Pixel coordinate grounding data:
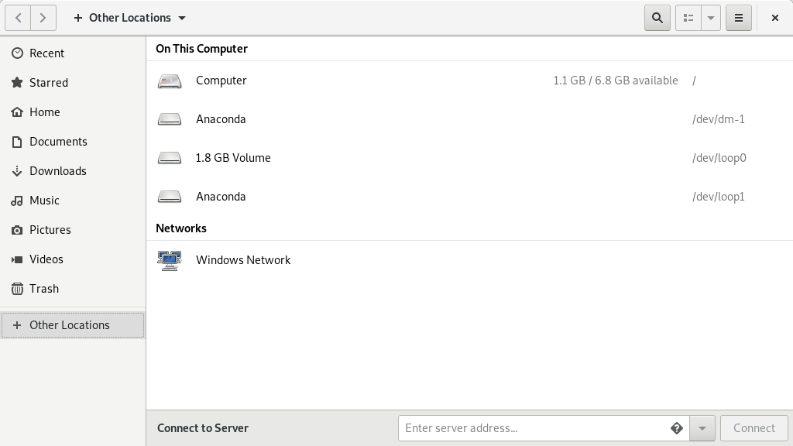
Task: Click the Trash icon in sidebar
Action: pos(17,289)
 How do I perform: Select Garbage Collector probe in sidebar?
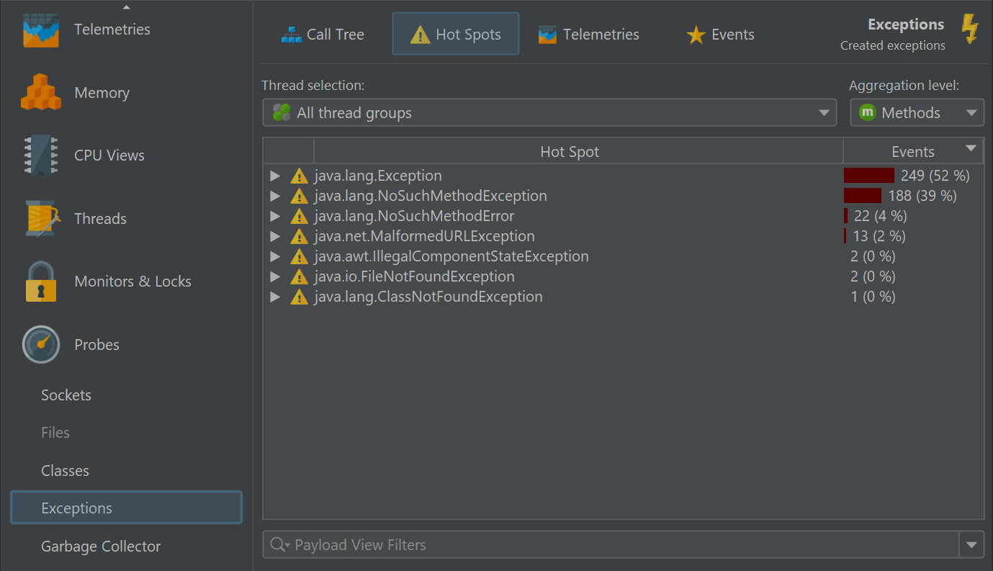tap(101, 547)
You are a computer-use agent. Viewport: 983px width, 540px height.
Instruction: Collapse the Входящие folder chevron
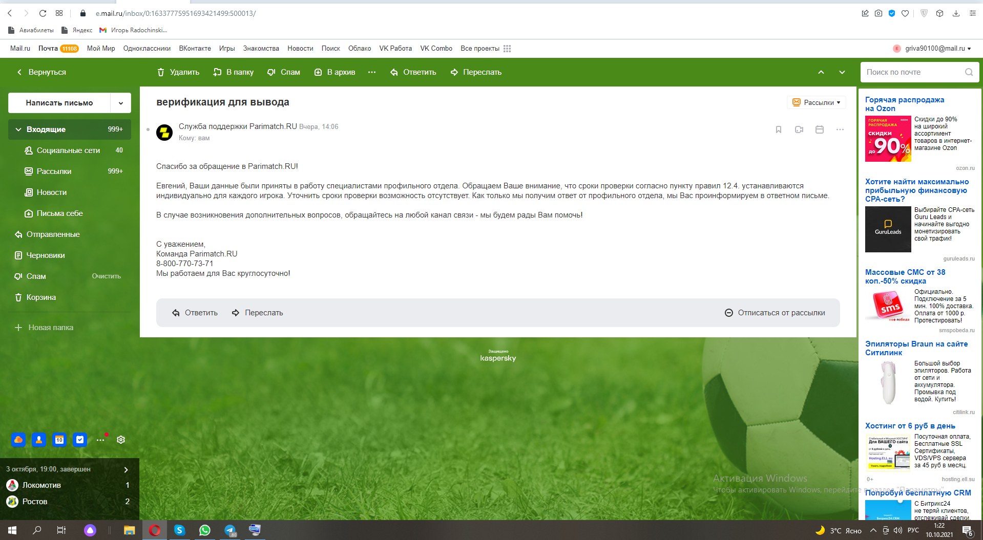pos(18,129)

How to complete this task:
Reproduce, exactly and with no pictures, the lines from the line containing "Instruction: Collapse the" through the closing line of the data above, keeping both ends.

Answer to this problem:
Instruction: Collapse the Входящие folder chevron
pos(18,129)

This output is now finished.